* _WHAT THE EXERCISE ASKS_:
Retype the rows word for word, everything from the line that contains "Given: Tap the US flag icon" down to the line that contains "Action: point(55,164)", with both of those lines included.

* _DATA IN THIS EXERCISE_:
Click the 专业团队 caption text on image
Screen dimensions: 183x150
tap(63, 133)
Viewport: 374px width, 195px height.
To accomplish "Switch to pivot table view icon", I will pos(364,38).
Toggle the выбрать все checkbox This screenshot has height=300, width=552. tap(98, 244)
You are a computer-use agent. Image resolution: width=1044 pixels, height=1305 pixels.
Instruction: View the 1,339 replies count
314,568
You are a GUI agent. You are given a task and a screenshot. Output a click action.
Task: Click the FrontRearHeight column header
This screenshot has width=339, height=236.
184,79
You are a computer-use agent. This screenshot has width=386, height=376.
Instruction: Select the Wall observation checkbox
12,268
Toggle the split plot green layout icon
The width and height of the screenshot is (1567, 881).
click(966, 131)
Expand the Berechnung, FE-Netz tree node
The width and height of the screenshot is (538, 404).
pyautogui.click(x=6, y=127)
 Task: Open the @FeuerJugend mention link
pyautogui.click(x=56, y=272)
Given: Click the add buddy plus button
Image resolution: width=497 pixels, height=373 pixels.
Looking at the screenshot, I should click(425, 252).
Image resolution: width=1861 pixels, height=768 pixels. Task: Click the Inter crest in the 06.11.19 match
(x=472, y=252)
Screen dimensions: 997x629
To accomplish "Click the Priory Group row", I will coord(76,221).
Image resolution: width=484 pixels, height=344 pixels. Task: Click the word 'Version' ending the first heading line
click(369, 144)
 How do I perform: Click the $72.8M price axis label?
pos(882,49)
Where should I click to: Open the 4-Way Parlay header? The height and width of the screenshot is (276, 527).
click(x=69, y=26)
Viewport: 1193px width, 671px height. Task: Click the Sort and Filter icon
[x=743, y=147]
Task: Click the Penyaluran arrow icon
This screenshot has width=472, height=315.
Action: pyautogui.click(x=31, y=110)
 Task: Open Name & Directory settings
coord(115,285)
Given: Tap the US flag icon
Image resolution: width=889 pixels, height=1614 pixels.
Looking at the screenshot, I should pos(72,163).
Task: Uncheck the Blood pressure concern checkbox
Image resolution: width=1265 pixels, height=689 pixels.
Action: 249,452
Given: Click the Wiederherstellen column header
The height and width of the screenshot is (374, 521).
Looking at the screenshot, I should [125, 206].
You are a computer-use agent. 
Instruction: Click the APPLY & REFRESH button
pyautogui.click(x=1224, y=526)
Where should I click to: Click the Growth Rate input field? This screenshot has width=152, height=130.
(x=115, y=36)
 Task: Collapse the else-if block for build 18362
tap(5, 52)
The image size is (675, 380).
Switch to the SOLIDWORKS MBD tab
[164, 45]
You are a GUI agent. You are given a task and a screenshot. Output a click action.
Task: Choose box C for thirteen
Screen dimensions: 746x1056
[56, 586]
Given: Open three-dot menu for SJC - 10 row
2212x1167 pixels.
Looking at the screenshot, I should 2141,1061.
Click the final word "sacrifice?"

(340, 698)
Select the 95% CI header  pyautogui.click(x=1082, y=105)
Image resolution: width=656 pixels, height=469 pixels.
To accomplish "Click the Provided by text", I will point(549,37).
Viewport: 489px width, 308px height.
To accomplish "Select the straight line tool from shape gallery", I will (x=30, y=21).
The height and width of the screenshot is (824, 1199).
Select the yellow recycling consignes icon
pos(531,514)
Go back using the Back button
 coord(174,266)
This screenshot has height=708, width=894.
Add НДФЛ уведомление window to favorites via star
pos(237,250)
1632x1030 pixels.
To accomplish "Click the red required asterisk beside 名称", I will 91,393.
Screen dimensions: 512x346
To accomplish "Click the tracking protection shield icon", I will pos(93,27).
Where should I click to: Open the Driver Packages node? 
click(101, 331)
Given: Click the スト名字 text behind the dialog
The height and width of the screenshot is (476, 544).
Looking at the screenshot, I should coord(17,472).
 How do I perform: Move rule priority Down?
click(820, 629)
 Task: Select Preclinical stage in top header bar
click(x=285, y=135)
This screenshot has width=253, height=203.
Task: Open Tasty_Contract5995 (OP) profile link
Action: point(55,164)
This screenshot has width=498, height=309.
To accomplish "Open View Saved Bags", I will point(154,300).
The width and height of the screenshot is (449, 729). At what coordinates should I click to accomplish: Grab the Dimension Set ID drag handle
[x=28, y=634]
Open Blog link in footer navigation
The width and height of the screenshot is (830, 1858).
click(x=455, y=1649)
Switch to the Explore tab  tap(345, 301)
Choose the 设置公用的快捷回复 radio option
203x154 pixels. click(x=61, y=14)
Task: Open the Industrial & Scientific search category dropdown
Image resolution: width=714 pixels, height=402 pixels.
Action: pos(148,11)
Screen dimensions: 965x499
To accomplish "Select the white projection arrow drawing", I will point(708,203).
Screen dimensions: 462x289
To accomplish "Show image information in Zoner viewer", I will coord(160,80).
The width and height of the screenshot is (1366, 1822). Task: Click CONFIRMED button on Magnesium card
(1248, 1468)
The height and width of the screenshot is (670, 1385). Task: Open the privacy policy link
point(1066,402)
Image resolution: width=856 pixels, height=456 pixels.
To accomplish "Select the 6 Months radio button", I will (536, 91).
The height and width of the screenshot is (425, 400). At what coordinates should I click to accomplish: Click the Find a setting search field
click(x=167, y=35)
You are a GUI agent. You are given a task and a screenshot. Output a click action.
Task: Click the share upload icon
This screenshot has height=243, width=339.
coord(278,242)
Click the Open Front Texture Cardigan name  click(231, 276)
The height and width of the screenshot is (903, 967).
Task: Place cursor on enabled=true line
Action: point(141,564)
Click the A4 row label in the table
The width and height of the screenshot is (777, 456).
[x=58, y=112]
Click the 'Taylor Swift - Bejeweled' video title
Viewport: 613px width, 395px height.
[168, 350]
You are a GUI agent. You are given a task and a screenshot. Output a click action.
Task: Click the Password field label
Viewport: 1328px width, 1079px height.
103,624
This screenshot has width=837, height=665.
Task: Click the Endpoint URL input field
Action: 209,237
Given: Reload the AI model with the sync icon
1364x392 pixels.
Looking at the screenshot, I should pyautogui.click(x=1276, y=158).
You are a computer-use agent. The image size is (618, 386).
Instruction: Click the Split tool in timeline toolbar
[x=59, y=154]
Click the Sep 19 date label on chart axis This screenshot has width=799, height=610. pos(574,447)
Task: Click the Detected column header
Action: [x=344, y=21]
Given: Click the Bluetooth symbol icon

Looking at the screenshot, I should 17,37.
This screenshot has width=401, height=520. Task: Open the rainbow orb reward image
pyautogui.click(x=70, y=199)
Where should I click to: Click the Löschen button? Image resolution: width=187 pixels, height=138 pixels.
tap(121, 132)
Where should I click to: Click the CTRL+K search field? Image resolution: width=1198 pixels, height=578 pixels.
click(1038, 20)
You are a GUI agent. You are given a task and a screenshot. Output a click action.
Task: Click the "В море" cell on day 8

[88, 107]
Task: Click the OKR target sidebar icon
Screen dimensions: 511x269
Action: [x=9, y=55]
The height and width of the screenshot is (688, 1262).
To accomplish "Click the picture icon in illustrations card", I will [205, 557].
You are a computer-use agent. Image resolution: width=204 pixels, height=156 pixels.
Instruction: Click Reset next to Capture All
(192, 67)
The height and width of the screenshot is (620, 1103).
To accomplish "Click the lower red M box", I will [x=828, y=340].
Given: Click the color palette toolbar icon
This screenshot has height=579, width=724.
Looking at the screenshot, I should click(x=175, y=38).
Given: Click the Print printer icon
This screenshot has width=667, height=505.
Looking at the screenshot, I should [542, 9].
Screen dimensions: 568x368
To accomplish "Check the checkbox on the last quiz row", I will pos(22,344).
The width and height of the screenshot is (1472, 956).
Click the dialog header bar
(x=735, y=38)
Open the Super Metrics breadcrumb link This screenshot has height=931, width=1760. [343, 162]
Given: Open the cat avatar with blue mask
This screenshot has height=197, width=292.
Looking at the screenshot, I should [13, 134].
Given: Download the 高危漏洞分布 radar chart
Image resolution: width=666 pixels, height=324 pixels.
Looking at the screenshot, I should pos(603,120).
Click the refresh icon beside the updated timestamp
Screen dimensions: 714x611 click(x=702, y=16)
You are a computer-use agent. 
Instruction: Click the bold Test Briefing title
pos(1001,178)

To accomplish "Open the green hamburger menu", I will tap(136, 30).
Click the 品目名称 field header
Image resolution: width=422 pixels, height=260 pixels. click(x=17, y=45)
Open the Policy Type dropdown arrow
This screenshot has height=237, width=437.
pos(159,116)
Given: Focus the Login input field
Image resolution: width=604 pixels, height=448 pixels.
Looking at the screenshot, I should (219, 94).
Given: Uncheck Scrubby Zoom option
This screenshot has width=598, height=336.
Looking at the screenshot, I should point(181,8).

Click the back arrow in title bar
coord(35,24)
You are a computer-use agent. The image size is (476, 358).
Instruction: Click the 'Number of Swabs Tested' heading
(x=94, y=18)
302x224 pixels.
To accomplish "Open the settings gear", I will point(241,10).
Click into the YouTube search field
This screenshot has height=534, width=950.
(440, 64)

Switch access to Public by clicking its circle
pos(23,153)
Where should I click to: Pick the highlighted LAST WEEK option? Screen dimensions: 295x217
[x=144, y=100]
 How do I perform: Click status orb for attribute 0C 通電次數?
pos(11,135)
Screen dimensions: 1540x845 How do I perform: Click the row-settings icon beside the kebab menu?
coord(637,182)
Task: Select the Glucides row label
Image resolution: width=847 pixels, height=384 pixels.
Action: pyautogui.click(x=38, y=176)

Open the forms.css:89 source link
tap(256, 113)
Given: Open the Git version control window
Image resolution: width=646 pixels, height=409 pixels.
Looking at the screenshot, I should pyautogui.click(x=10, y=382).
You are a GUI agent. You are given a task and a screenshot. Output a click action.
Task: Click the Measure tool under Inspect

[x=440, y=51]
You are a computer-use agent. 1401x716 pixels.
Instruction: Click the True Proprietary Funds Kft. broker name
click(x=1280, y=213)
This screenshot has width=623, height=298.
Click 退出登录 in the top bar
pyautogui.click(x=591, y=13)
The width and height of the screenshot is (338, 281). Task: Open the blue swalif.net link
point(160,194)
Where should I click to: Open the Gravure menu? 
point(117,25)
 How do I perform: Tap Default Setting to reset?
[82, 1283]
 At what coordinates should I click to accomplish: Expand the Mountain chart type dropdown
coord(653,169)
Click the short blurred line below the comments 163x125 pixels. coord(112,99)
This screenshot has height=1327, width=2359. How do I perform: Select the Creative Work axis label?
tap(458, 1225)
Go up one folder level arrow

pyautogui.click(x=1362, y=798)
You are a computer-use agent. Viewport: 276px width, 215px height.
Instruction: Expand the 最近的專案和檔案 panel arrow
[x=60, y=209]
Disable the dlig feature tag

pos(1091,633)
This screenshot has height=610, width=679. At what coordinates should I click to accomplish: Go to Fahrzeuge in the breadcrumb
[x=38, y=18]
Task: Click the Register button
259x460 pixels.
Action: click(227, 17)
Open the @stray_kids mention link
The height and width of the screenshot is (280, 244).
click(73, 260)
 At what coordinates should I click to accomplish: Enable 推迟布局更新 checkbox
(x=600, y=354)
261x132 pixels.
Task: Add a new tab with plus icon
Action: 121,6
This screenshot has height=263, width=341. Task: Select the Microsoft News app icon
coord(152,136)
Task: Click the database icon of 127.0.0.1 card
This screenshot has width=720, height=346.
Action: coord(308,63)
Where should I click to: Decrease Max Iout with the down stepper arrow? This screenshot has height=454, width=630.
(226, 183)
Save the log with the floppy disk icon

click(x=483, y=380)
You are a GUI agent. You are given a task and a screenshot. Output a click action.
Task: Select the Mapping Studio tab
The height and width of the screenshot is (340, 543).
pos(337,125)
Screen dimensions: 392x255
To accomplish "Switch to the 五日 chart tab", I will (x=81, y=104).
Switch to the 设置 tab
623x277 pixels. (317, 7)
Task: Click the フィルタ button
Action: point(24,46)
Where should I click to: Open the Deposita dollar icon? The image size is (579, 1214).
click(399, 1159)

* _ANSWER IN FULL_:
Given: Tap the US flag icon
Image resolution: width=889 pixels, height=1614 pixels.
Looking at the screenshot, I should pos(72,163).
Task: Uncheck the Blood pressure concern checkbox
Image resolution: width=1265 pixels, height=689 pixels.
Action: 249,452
Given: Click the Wiederherstellen column header
The height and width of the screenshot is (374, 521).
Looking at the screenshot, I should [125, 206].
You are a computer-use agent. 
Instruction: Click the APPLY & REFRESH button
pyautogui.click(x=1224, y=526)
Where should I click to: Click the Growth Rate input field? This screenshot has width=152, height=130.
(x=115, y=36)
 Task: Collapse the else-if block for build 18362
tap(5, 52)
The image size is (675, 380).
Switch to the SOLIDWORKS MBD tab
[164, 45]
You are a GUI agent. You are given a task and a screenshot. Output a click action.
Task: Choose box C for thirteen
Screen dimensions: 746x1056
[56, 586]
Given: Open three-dot menu for SJC - 10 row
2212x1167 pixels.
Looking at the screenshot, I should 2141,1061.
Click the final word "sacrifice?"

(340, 698)
Select the 95% CI header  pyautogui.click(x=1082, y=105)
Image resolution: width=656 pixels, height=469 pixels.
To accomplish "Click the Provided by text", I will point(549,37).
Viewport: 489px width, 308px height.
To accomplish "Select the straight line tool from shape gallery", I will (x=30, y=21).
The height and width of the screenshot is (824, 1199).
Select the yellow recycling consignes icon
pos(531,514)
Go back using the Back button
 coord(174,266)
This screenshot has height=708, width=894.
Add НДФЛ уведомление window to favorites via star
pos(237,250)
1632x1030 pixels.
To accomplish "Click the red required asterisk beside 名称", I will 91,393.
Screen dimensions: 512x346
To accomplish "Click the tracking protection shield icon", I will pos(93,27).
Where should I click to: Open the Driver Packages node? 
click(101, 331)
Given: Click the スト名字 text behind the dialog
The height and width of the screenshot is (476, 544).
Looking at the screenshot, I should coord(17,472).
 How do I perform: Move rule priority Down?
click(820, 629)
 Task: Select Preclinical stage in top header bar
click(x=285, y=135)
This screenshot has width=253, height=203.
Task: Open Tasty_Contract5995 (OP) profile link
Action: point(55,164)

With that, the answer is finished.